When TELUS HTC Desire HD users found out that the device would not see an official upgrade to OS 4.0 Ice Cream Sandwich, nor Jelly Bean, it caused quit a stir. The first reason was “due to poor device performance during testing.” TELUS noted in an email to us that “the decision to suspend the software for this device was made by HTC, not TELUS.” The message was later clarified by HTC that “After extensive testing, we’ve determined that the current version of HTC Sense with Android provides customers with the best experience on the HTC Desire HD.”
Users really didn’t accept that response and even went to the extent of starting a petition to bring ICS to the device. Now, HTC has once again taken to their blog for a final word. HTC says they tried everything to make ICS happen on the Desire HD, but to the size of 4.0, storage limitations, plus “other technical limitations” resulted in a “controversial decision” that “negatively impacted the user experience.” Full statement below:
We’ve heard your feedback on our decision not to update the HTC Desire HD to Android 4.0. We completely understand that this is a controversial decision.
For more background, due to how storage on the HTC Desire HD is partitioned – and the larger size of Android 4.0 – it would require re-partitioning device storage and overwriting user data in order to install this update. While technically advanced users might find this solution acceptable, the majority of customers would not. We also considered ways to reduce the overall size of the software package, but this would impact features and functionality that customers are currently using. Even after installing the update, there were other technical limitations which we felt negatively impacted the user experience.
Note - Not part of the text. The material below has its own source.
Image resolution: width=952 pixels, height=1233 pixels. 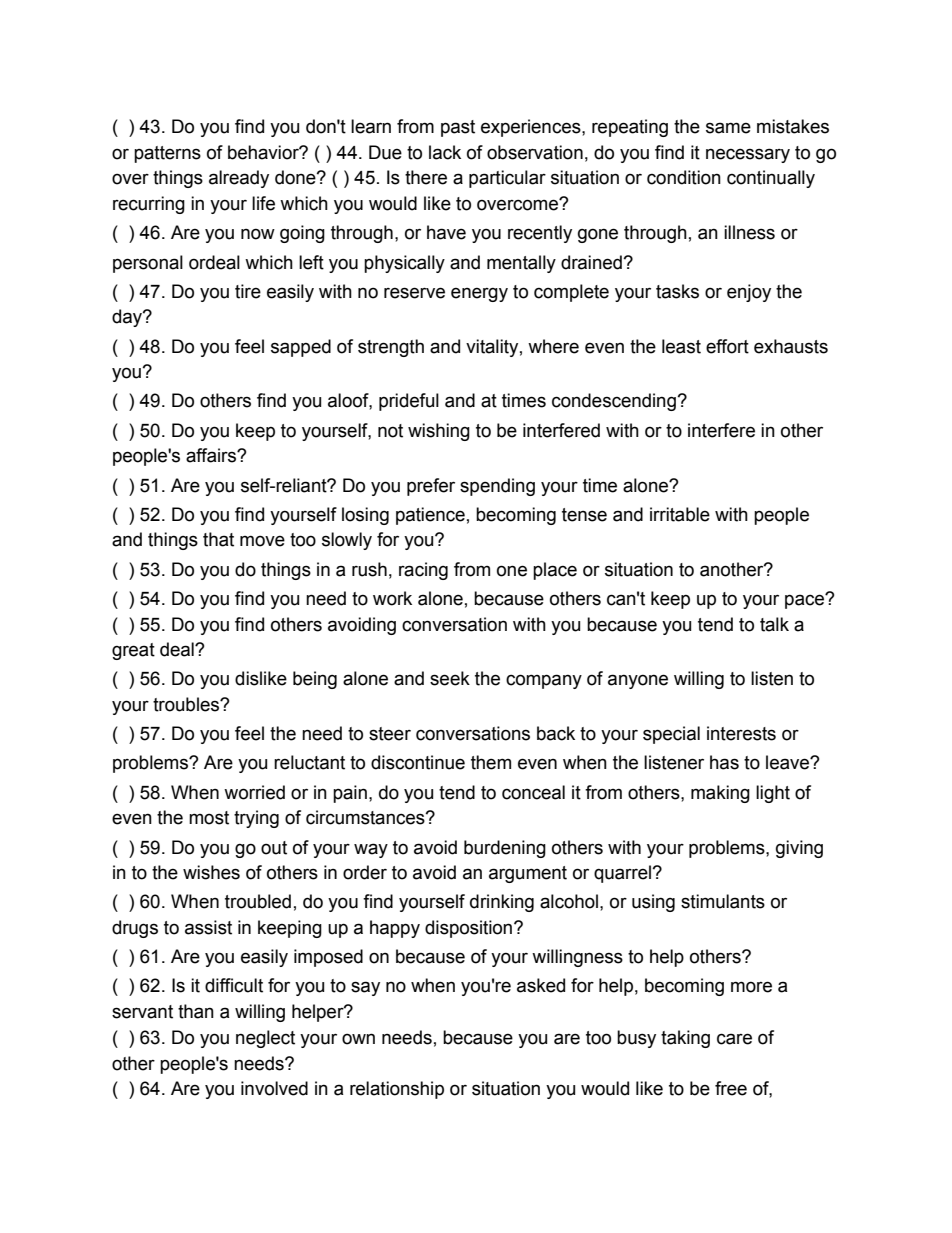 I want to click on making, so click(x=720, y=794).
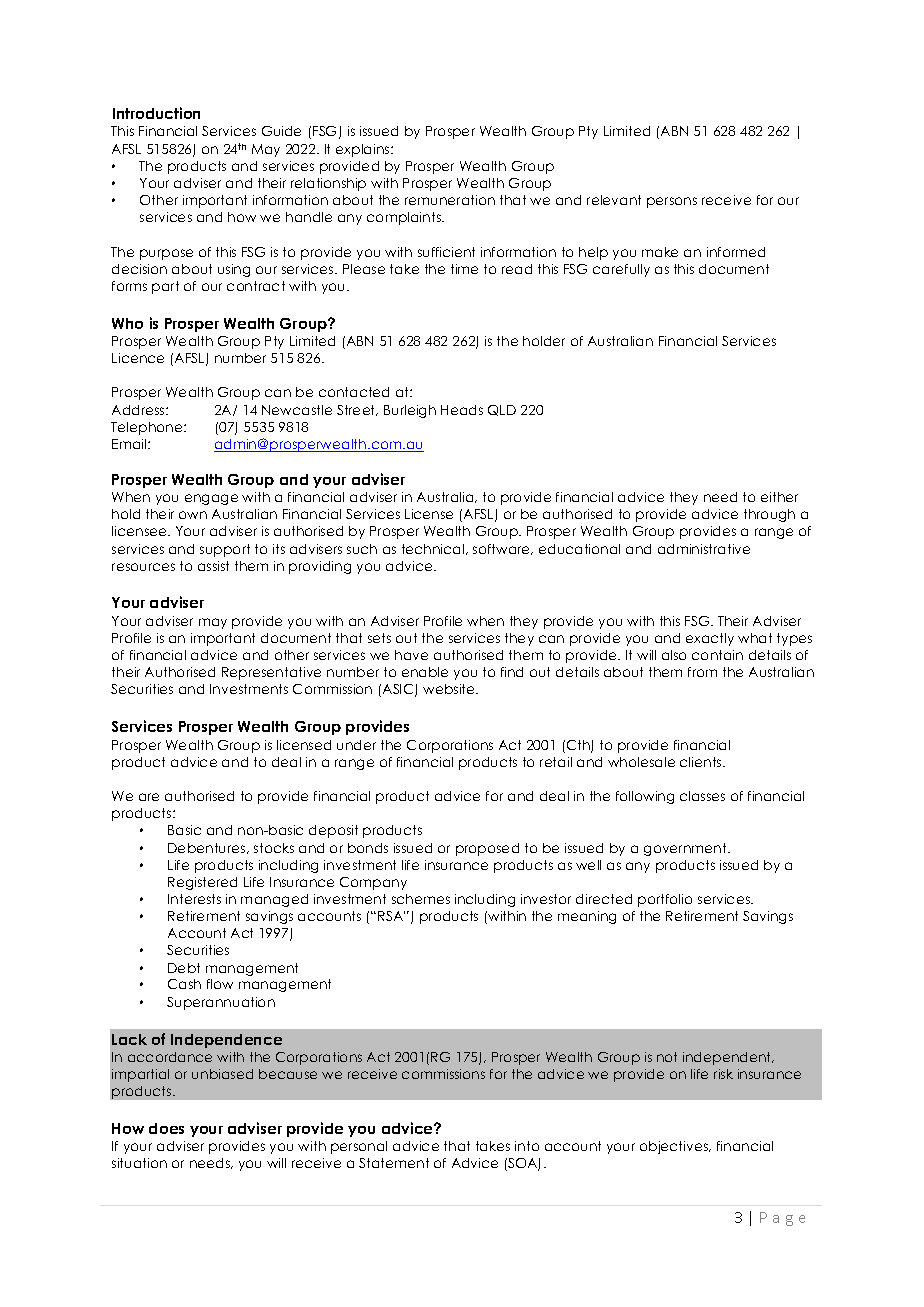 The width and height of the document is (924, 1307). What do you see at coordinates (672, 202) in the document?
I see `persons` at bounding box center [672, 202].
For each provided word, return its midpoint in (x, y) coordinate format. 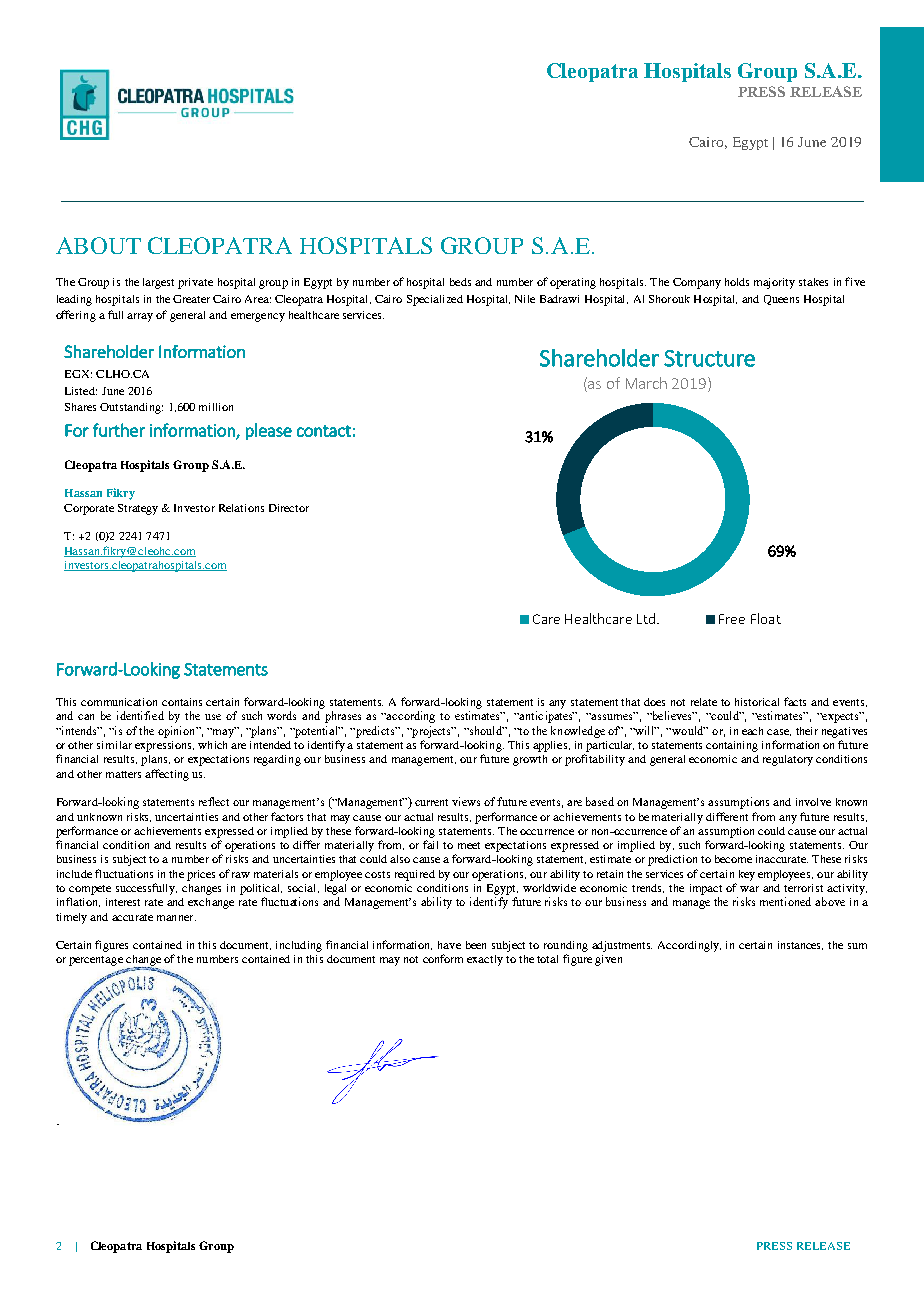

We believe an update should always improve the user experience and carefully evaluate each update based on this criteria. While we are very aware of the disappointment from this decision, we believe the impact to user experience was too great. We recognize this is a change from our previous statement and for that we’re truly sorry.
So if you’re not one of the “technically advanced users” that HTC speaks of above, looks like your Desire HD will stay at Gingerbread.